А слова в этих песнях — только удивляешься. Умеют изла­гать люди.

Леон Ковалев под эту прекрасную музыку переводил на русский самозабвенно несущие песню голоса:

— Женщина! Если ты когда-нибудь встретишься с богом, спроси у него: любил ли тебя кто-нибудь сильнее, чем я?.. А море…

И тут что-то такое запели они об этом своем море, что даже переводчик сбился и только развел руками.

— Ну в общем, любовь — как море.

Я посмотрел на Лену, которая, полуоткрыв рот и часто вдыхая воздух, слушала этих парагвайских ребят, не глядя на Леона, и посмотрел на Леона, который, не глядя на Лену, с бледным и отчаянным лицом переводил слова песни, и вдруг в голову мне пришла странная мысль, от которой я больше не мог избавиться.

«Женщина! Если ты когда-нибудь встретишься с богом, спро­си у него: любил ли тебя кто-нибудь сильнее, чем я». Очень здорово. Но если это говорят не твоей жене. А он обращался к Лене. И парагвайцы пели по-испански о его любви, которая как море. О его, а не о моей. Я люблю Лену. Но не так, как пели парагвайцы. Иначе. По-другому. И все равно что-то такое скверное царапало мне горло.

Я вышел на кухню. Там за маленьким раскладным столиком сидели друг против друга Анатолий Петрович и Анастасия Львовна. Анатолий Петрович читал газету, теща — книгу, вид у них был мирный и счастливый, и все-таки я подумал о том что это не дело. Не дело, что они тут сидели, а мы там крутили этих парагвайцев, которые у Анатолия Петровича, наверное, ни­чего, кроме отвращения, не вызывали. Я знал, что он не любит популярной музыки, хотя отзывался он о ней со сдержанной благожелательностью. По-моему, он относился к ней как к неиз­бежному злу.

Я полез в холодильник и достал еще бутылку водки.

— Давайте выпьем, — предложил я Анатолию Петровичу и Анастасии Львовне.

Анатолий Петрович посмотрел на меня удивленно, поверх очков, скрывая тревогу.

— С удовольствием, — согласился он. — Только сменю курт­ку на смокинг.

Он сидел на кухне в пижамной куртке, но свежая белая сорочка была застегнута доверху, и темно-синий, с золотыми прожилками галстук был подтянут под самый воротник.

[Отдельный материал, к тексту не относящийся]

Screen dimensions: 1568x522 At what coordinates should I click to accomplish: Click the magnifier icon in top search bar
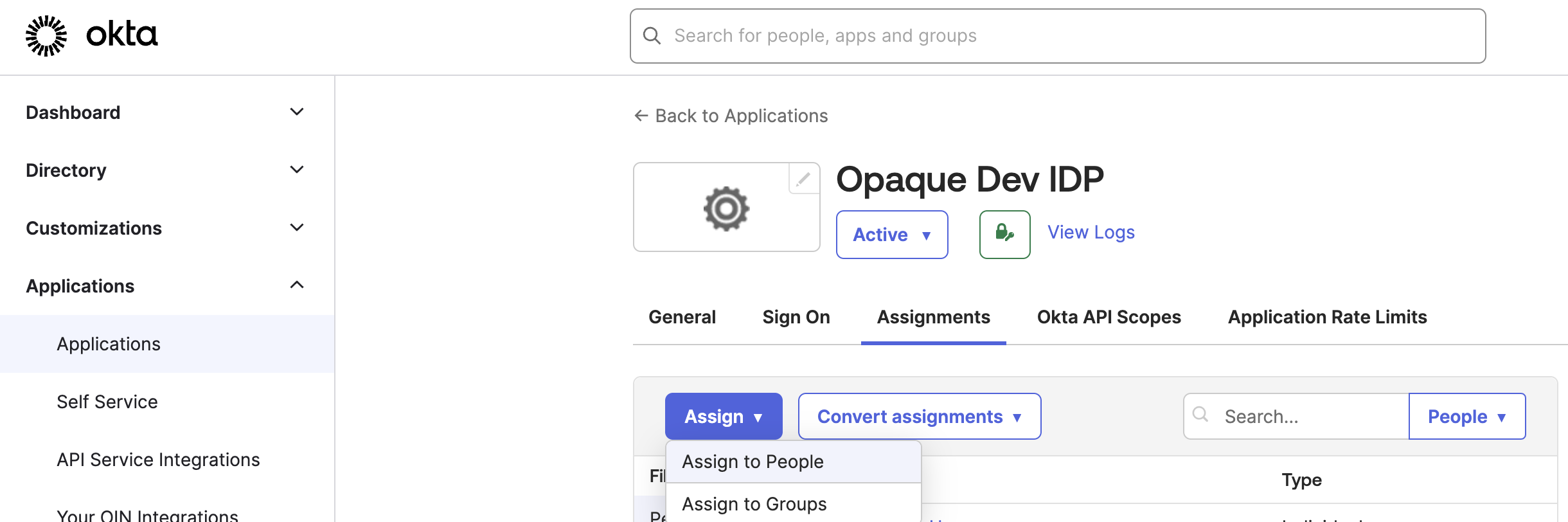652,36
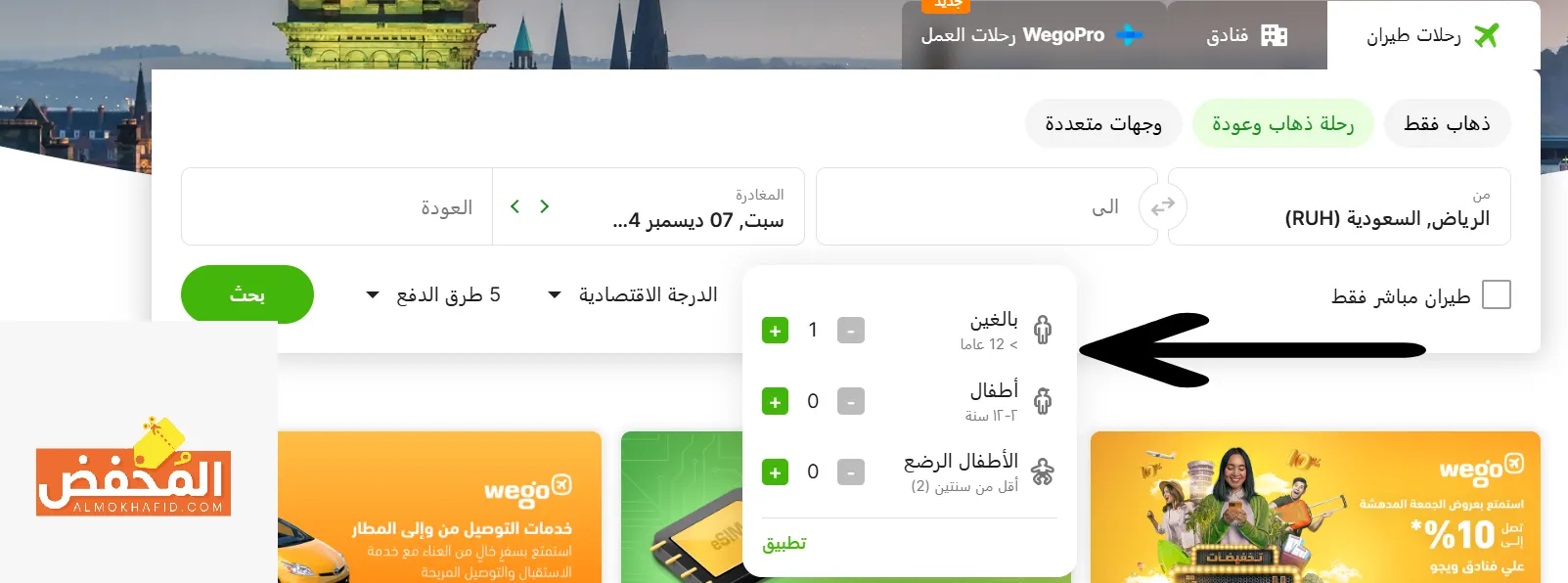Click the swap origin and destination arrows icon
Image resolution: width=1568 pixels, height=583 pixels.
click(1162, 207)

Спустя несколько минут Анатолий Петрович пришел в нашу комнату. На нем уже был пиджак, как он сам выражался, «от­тенка мокрого асфальта».

— Выпьем, — предложил я.

Присутствующие встретили мои слова так, словно я угадал общее желание. Эти парагвайцы как будто специально так поют, чтоб людям захотелось выпить. Их бы стоило крутить в рестора­нах. Продажа спиртных напитков увеличилась бы в несколь­ко раз.

Хорошо пьется замороженная водка. Не чувствуешь тяжело­го спиртового запаха, во рту ледок, а потом в желудок медлен­но скатывается теплый шарик, который все больше разогре­вается и посылает в руки и ноги горячие лучи.

Анатолий Петрович чокнулся с Леной и поглядел на стол, словно не замечая, каким быстрым и решительным движением она опрокинула в рот рюмку, и, отбросив голову назад, прогло­тила водку, и как похорошело, как переменилось ее лицо. Оно снова стало таким, каким было, когда мы с Николаем впервые увидели это лицо на Крещатике.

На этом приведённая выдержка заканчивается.